Aurelio Porfiri
The Resurrection of Christ is the feast that challenges us and forces a soul-searching to make a decision that must be for him or against him. Christmas, meanwhile, is not so much of time of testing or questioning especially when we leave out instances that might perturb us, such as the Virgin birth or the Annunciation, since it is about celebrating the birth of a child. Easter, however, offers us not even the semblance of composure. Instead, it spurs us on to confront the mystery of Jesus’ Death and Resurrection. In a world where the tangible is considered reality and that there is nothing beyond what is perceivable, nothing beyond physical death, belief in the Resurrection may situate us in a conundrum. The claim of the Resurrection seemingly puts our faith at risk.

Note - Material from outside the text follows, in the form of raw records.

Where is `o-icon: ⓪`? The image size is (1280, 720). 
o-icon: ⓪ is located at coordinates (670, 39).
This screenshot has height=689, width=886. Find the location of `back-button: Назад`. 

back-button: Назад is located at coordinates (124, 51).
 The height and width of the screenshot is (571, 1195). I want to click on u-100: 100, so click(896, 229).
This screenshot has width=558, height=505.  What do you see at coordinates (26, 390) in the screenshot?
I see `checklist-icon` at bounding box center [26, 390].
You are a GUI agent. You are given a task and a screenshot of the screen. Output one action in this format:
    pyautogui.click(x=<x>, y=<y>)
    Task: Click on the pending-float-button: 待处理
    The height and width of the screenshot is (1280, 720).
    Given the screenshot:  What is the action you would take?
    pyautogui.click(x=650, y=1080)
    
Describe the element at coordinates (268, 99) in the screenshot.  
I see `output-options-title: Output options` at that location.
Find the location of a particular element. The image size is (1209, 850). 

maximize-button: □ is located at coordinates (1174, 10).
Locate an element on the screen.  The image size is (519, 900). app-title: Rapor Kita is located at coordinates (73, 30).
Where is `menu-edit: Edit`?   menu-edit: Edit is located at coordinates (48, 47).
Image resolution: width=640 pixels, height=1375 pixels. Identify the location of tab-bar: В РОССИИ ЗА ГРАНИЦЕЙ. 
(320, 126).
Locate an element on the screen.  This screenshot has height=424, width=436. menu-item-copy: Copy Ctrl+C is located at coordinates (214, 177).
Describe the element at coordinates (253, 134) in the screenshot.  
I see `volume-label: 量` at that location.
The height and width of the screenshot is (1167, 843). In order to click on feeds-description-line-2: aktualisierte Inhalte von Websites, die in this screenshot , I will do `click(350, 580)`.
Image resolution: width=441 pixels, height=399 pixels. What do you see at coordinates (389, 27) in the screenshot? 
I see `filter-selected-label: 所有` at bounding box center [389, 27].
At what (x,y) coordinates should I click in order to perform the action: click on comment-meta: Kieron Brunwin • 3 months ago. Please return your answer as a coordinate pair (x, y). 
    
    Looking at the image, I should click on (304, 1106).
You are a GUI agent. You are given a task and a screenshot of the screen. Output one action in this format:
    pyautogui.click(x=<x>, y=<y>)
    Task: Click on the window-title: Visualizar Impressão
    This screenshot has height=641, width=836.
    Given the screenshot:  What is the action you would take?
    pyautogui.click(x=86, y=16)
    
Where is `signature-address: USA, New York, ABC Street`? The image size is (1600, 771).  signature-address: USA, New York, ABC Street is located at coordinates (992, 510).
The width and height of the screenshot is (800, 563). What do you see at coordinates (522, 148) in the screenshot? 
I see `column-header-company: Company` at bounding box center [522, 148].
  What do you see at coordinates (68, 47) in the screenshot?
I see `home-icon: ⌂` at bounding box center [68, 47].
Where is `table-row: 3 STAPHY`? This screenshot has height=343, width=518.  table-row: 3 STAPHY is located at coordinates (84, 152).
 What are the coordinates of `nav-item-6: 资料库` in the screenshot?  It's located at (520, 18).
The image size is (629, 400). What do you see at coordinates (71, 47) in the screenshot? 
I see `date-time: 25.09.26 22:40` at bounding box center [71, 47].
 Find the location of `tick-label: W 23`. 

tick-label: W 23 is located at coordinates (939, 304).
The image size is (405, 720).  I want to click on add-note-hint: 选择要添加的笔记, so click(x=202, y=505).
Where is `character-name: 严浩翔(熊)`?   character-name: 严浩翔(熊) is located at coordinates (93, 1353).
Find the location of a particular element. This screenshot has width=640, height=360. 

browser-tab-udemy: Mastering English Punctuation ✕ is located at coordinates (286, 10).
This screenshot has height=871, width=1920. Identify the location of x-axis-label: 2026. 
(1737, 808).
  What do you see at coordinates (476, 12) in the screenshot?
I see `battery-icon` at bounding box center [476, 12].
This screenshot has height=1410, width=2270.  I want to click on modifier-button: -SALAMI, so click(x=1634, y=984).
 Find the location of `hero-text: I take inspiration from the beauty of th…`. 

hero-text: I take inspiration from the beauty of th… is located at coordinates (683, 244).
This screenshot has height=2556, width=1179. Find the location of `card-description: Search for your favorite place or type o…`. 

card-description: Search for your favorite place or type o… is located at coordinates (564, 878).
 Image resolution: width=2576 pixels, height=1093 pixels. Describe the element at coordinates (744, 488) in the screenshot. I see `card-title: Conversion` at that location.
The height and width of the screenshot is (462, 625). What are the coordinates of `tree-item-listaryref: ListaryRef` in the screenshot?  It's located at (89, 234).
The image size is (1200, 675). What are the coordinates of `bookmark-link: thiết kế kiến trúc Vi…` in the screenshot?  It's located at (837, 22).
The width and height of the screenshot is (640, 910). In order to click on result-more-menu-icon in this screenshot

In the First Letter to the Corinthians (15:12-19), St Paul already said it very well: “Now, if it is announced that Christ has risen from the dead, how can some of you say that there is no resurrection of the dead? If there is no resurrection of the dead, neither is Christ risen! But if Christ is not risen, then our preaching is empty, your faith too. We, then, turn out to be false witnesses of God, because against God we testified that he raised Christ while, in fact, he did not raise him, if it is true that the dead do not rise. In fact, if the dead are not risen, neither is Christ risen; but if Christ is not risen, your faith is in vain and you are still in your sins. Therefore those who died in Christ are also lost. If we have had hope in Christ only for this life, we are to be pitied more than all men.” Therefore, to accept this Resurrection we must first enter the mystery of his Passion and Death, a mystery that we often can identify with when we are lost and that we experience for ourselves when we are about to enter into the next life. Alongside the lost and the dying, we ask ourselves: “what awaits us?”
In these days of the Easter season, this question becomes even more urgent and prompts us to enter the Paschal mystery, into that mystery that concerns us all. We must eschew the modern tendency to hide, to deny, to think that all this could not be, despite the evidence to the contrary. We must find the meaning of our deaths in Christ’s death and the promise of our Resurrection in his.